Malgré cette fortune éclatante et malgré la nature des qualités qu’il déployait, Gros ne fut pas mis au ban de l’École. David, auquel il témoignait, en toute occasion, le plus profond respect et le plus sincère attachement, ne s’irrita pas de sa trahison. On excusa Gros, on le félicita même d’évoquer le souvenir de Rubens et, disait-on avec beaucoup moins de justesse, de Titien ([1]) et l’on affecta de rattacher sa gloire à celle de l’esthétique davidienne. Les vers que Girodet adressa à son camarade sur les Pestiférés se terminaient par ce couplet, d’une inconscience singulière :

             Et toi, sage Vien, toi David, maître illustre,
             Jouissez de vos soins ; dans son sixième lustre
             Votre élève, déjà de toutes parts cité,
             Auprès de vous vivra dans la postérité ([2]).

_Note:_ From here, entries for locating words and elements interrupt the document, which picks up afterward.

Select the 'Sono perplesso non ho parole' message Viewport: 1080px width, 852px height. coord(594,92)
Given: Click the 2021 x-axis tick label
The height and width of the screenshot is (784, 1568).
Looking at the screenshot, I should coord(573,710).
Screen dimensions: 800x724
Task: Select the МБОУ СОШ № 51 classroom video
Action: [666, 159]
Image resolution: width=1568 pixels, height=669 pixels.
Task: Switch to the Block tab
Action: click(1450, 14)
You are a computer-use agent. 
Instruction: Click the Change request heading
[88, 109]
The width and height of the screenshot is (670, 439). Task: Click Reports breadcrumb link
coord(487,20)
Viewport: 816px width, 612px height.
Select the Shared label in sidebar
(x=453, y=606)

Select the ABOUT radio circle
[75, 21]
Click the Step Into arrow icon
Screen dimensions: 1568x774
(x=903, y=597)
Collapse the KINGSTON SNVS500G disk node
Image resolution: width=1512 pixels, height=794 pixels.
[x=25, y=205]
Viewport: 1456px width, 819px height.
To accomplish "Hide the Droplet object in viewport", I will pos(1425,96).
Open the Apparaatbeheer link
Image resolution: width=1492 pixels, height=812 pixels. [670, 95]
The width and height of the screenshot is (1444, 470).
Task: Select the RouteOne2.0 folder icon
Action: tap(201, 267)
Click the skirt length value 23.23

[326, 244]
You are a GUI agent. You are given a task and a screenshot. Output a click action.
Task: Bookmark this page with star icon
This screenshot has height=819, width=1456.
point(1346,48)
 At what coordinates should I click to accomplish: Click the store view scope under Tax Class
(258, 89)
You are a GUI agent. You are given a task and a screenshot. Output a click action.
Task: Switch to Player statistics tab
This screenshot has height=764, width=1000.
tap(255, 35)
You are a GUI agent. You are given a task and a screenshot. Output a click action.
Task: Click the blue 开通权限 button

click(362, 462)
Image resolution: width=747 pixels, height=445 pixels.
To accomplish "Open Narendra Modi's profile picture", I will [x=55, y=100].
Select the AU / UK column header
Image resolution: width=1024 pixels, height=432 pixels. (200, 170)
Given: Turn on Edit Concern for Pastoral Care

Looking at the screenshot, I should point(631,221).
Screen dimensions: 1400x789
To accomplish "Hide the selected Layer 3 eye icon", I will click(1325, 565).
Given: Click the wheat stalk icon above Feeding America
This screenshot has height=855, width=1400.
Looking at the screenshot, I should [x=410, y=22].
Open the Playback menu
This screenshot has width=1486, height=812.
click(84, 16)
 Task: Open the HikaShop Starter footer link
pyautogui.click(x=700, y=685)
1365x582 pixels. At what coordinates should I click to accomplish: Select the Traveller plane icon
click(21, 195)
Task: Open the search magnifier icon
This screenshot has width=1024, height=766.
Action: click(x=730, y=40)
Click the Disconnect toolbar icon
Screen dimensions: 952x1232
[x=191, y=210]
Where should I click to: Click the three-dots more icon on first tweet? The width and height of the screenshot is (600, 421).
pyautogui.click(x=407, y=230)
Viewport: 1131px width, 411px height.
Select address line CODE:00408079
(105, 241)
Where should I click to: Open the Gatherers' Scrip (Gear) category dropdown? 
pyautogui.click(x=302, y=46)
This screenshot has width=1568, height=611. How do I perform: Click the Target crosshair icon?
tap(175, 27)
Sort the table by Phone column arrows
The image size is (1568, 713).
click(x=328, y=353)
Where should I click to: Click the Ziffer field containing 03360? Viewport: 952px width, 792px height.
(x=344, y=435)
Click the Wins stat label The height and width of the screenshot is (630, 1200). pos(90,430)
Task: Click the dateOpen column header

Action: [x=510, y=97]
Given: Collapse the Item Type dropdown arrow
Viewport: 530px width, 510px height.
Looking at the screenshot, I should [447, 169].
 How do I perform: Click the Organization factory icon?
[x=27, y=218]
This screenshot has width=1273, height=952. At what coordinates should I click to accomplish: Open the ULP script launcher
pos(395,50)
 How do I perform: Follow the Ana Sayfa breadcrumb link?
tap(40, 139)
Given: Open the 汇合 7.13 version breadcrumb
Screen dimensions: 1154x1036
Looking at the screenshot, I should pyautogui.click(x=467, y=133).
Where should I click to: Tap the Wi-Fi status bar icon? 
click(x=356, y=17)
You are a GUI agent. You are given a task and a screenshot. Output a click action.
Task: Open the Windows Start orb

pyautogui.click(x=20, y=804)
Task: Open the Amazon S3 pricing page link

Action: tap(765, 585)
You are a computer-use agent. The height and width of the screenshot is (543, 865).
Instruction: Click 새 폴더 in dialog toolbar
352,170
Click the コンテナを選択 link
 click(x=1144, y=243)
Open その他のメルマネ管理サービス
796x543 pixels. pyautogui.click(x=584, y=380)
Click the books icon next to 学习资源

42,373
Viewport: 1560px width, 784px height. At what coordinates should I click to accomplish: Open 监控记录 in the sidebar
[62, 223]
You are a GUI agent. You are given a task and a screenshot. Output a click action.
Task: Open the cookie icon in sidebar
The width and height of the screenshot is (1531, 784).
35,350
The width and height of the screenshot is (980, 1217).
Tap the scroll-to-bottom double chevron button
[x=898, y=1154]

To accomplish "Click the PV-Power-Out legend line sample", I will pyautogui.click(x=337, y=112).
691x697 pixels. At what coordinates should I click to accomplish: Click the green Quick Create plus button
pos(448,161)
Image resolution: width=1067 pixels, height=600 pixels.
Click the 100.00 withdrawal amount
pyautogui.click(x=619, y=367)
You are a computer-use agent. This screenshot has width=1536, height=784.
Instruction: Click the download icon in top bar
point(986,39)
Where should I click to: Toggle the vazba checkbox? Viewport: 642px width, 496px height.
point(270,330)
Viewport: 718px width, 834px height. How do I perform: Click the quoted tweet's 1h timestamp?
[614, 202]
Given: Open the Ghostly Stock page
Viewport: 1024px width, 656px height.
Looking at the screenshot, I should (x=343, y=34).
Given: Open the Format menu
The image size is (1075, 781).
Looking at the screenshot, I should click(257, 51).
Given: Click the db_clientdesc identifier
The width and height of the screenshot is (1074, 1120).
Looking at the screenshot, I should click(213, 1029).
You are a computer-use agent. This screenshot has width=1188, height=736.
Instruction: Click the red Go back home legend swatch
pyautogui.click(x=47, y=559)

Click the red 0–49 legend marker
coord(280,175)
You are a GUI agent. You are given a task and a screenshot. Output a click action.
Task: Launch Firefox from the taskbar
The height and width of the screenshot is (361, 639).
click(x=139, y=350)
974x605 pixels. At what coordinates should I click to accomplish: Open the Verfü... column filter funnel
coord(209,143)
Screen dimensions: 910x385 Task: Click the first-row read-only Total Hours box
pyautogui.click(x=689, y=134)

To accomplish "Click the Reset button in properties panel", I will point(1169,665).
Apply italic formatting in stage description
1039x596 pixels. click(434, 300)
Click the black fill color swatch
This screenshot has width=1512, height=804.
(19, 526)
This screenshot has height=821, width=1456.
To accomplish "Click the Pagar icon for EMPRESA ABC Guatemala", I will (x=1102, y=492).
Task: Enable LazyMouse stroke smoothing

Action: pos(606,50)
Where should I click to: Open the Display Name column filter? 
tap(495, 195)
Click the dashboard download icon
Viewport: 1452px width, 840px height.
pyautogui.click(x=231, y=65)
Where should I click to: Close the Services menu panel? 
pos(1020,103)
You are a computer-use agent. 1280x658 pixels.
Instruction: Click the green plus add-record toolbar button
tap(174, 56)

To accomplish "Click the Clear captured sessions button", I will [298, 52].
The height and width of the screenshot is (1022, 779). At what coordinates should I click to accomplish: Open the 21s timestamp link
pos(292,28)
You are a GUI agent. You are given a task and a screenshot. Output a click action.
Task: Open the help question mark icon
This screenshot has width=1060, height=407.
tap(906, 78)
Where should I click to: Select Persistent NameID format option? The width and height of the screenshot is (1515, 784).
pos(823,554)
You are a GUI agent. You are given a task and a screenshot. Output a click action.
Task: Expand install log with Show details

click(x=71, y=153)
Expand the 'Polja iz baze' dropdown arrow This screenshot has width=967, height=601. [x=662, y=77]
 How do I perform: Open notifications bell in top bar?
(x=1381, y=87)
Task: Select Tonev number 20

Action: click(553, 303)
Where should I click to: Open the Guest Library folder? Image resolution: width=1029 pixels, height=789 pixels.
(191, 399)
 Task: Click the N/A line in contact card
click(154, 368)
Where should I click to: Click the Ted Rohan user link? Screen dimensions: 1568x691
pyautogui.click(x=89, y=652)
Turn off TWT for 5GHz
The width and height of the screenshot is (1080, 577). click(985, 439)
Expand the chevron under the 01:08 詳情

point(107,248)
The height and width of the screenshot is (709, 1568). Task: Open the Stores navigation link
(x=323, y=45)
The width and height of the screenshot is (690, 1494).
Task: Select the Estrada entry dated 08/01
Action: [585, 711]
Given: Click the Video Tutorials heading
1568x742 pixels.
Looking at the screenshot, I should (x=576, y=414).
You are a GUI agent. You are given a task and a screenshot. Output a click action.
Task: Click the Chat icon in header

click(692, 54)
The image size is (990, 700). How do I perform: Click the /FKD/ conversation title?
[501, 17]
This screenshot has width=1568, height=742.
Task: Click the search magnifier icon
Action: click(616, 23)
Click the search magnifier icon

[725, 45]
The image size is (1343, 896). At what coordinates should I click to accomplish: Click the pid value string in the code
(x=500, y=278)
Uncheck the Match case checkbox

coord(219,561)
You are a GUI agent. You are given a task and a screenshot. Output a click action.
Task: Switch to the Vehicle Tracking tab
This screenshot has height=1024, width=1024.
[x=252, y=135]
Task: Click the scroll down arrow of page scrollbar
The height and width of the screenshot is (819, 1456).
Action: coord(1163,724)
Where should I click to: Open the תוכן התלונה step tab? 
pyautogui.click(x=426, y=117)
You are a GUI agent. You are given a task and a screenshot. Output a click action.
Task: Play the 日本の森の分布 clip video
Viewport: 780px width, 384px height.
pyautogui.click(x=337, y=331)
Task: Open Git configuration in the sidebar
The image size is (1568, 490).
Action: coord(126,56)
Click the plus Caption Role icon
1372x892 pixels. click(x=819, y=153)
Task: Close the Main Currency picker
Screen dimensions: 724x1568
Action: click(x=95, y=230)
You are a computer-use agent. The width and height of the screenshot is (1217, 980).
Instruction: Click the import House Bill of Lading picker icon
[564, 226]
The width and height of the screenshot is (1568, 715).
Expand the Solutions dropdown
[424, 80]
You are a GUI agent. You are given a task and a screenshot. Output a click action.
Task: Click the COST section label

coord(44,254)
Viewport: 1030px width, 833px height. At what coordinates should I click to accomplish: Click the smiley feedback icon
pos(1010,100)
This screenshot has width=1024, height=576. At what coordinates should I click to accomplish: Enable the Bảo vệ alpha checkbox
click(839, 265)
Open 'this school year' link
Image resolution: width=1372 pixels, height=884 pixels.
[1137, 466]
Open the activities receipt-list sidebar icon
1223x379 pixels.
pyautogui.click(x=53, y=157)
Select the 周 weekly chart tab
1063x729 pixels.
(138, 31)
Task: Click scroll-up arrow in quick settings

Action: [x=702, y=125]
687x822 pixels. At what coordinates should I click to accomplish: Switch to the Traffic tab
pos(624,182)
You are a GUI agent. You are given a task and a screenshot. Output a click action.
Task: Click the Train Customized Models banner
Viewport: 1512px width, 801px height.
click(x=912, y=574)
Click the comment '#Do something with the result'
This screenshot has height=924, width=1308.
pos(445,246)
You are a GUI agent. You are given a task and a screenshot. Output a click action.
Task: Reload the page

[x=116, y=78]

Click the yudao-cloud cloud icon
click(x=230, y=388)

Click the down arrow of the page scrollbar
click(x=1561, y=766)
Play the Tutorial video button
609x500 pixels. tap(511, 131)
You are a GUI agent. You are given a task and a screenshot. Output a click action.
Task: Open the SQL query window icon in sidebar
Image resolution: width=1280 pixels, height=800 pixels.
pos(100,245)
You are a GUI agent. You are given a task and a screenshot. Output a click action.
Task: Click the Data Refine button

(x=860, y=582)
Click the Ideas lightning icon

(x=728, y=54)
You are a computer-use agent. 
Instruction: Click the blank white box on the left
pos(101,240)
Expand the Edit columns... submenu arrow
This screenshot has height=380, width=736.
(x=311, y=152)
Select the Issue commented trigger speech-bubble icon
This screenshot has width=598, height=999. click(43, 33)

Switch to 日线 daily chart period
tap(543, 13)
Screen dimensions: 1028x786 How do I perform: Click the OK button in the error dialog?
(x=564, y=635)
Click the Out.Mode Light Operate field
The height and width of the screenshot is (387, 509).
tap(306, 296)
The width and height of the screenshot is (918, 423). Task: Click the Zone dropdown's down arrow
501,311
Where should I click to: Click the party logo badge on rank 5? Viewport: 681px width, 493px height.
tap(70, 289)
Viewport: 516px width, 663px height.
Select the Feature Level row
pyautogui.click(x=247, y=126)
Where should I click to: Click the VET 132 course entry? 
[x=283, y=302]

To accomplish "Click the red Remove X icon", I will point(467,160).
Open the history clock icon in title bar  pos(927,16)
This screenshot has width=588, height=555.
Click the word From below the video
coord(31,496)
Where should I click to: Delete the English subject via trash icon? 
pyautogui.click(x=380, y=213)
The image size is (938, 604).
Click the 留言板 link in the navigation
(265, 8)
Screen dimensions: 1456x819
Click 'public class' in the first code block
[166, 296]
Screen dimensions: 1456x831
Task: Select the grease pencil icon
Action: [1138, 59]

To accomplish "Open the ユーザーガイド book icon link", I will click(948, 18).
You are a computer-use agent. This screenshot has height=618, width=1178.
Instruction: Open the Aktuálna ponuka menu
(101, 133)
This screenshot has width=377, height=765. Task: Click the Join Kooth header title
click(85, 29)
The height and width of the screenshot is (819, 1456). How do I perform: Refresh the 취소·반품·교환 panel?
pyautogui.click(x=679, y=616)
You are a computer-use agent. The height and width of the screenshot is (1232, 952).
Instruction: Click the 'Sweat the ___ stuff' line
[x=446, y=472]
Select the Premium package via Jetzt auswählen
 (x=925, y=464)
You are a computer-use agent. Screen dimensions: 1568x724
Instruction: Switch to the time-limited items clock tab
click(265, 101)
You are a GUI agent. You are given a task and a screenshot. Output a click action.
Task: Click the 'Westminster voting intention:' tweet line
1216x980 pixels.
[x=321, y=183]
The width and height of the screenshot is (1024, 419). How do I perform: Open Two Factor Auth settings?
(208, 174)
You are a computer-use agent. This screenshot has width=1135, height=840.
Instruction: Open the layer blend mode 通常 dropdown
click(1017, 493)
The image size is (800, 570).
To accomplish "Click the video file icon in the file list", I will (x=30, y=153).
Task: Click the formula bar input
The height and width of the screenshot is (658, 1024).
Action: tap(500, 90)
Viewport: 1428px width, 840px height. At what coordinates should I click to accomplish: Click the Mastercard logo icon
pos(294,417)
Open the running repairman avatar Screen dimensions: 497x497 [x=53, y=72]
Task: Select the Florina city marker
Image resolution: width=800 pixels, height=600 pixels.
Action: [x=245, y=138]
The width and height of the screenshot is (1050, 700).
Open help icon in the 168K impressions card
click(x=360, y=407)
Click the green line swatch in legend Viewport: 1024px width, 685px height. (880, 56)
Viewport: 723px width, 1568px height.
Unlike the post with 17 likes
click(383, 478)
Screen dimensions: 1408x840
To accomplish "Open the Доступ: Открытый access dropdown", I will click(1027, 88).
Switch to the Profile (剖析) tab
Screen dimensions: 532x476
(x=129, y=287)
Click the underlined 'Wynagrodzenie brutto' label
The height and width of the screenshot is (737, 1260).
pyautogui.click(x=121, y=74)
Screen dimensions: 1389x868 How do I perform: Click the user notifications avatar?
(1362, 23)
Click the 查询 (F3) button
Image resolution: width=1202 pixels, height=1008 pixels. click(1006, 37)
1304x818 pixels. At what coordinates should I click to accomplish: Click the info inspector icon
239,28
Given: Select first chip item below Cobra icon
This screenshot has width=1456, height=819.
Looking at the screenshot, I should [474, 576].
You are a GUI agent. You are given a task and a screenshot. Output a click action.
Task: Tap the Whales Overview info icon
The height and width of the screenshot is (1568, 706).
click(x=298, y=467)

En réalité, il y avait dans l’œuvre de Gros le germe de plusieurs révolutions et les aspirations, qui devaient caractériser les Réalistes et les Romantiques, s’y trouvaient plus qu’indiquées.

Gros aimait le détail réel d’une passion qui ne reculait ni devant le répugnant, ni devant l’horrible. Du siège de Gênes, il avait conservé des souvenirs qu’il ne craignait pas de raviver. Sur les champs de bataille, il aimait à amonceler les cadavres décomposés par la mort ; on sait avec quelle vérité poignante il peignit les ravages de la peste ; encore atténua-t-il l’horreur de sa première esquisse où il avait placé un soldat vomissant ([3]). Sa puissance à faire surgir une scène, à la placer sous nos yeux, est telle, que ses toiles ont un peu de ce genre de vie que possèdent les panoramas. L’imagination concrète de Gros précise toute chose et ne laisse aucun voile qui révèle la fiction.

Mais ce côté n’est pas l’aspect capital de son génie ; il faut chercher, bien plutôt, son caractère dominant dans les tendances par lesquelles il annonce plus particulièrement le Romantisme ([4]).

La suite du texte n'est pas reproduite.